Yolunuz açık olsun, Allah’a dualar ediyorum inşallah kötü şeyler olmaz, ama Nihada artık o gemide hiç olmayacak..
‘VİCDAN’ İNSANLIĞIN TA KENDİSİDİR
Nihada’ya küfürler ettiniz, Nihada’yı ‘Ergenekon’dan niye almıyorlar’ diye şikayetler ettiniz, Nihada’yı faşist liberal yazarların ağzına uyup Ergenekoncu darbecilikle suçlayıp mahküm ettiniz… Kalbim kırılsaydı keşke bir sarsıntı değil yaşadığım, ‘infilak’ ettim ve artık Nihada başka bir adam oldu..
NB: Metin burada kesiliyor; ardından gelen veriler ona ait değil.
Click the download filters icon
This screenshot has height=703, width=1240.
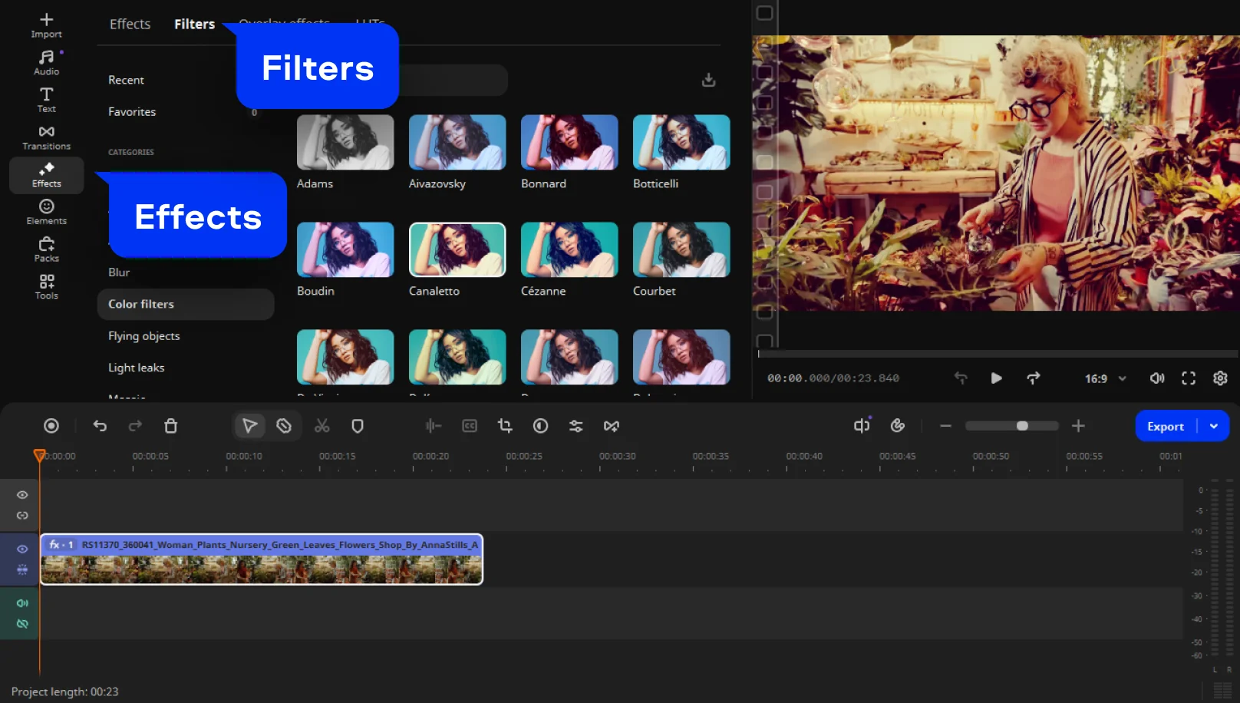click(x=708, y=80)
Daha yüce daha soylu bir şey öğrendim, vicdan, bir kurum, bir parti, bir örgüt, bir iktidar, bir devlet bir mezheple ilgili bir şey hiç değildir, ‘vicdan’ insanlığın ta kendisidir.
Ya yeryüzünün bütün toprak parçalarında herkese eşitlik herkese hukuk diyen bir yerde olabilmeliyiz, ya da içtiğimiz su yediğimiz ekmek haram olsun bize..
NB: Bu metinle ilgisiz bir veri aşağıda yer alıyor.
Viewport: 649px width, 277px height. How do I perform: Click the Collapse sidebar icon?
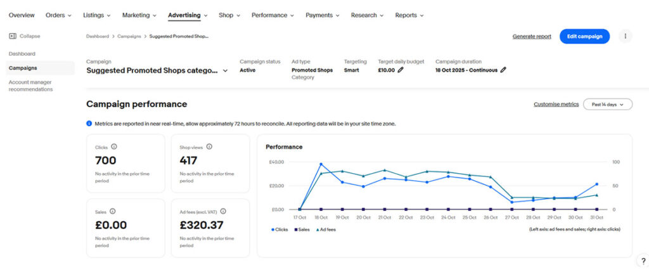click(x=13, y=36)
Çok geç öğrendim, politika, bir at’a oynamak gibi ve at’ın birinci gelmesi için bütün ahlakını dinini pazarda satmak gibi bir şey..
BOŞUNA GÜNLERİMİ ZİYAN ETMİŞİM
Ben ‘yazarım’, politik kumarbazlardan olamazdım.. Necef’te Hazreti Ali’nin türbesi bombalanırken susanlarla yan yana gelemem artık, Silivri Cezaevi Amerika direktifleriyle Guantanamo’ya dönüştürülürken Gazze’ye gelemem artık..
Çok şey öğrendim, anladım ki her insan iki ayaklı değil, öğrendim ki politik kurnazlıklara uzak durmayanlar ya birilerinin askeri ya birilerinin mürididir..
Çok şey öğrendim, insan ruhunu ve insan kalbini öğrenmeden o ideolojilerde başkalarına duyarsız bir tuhaf din şartlandırılarak öğretiliyor..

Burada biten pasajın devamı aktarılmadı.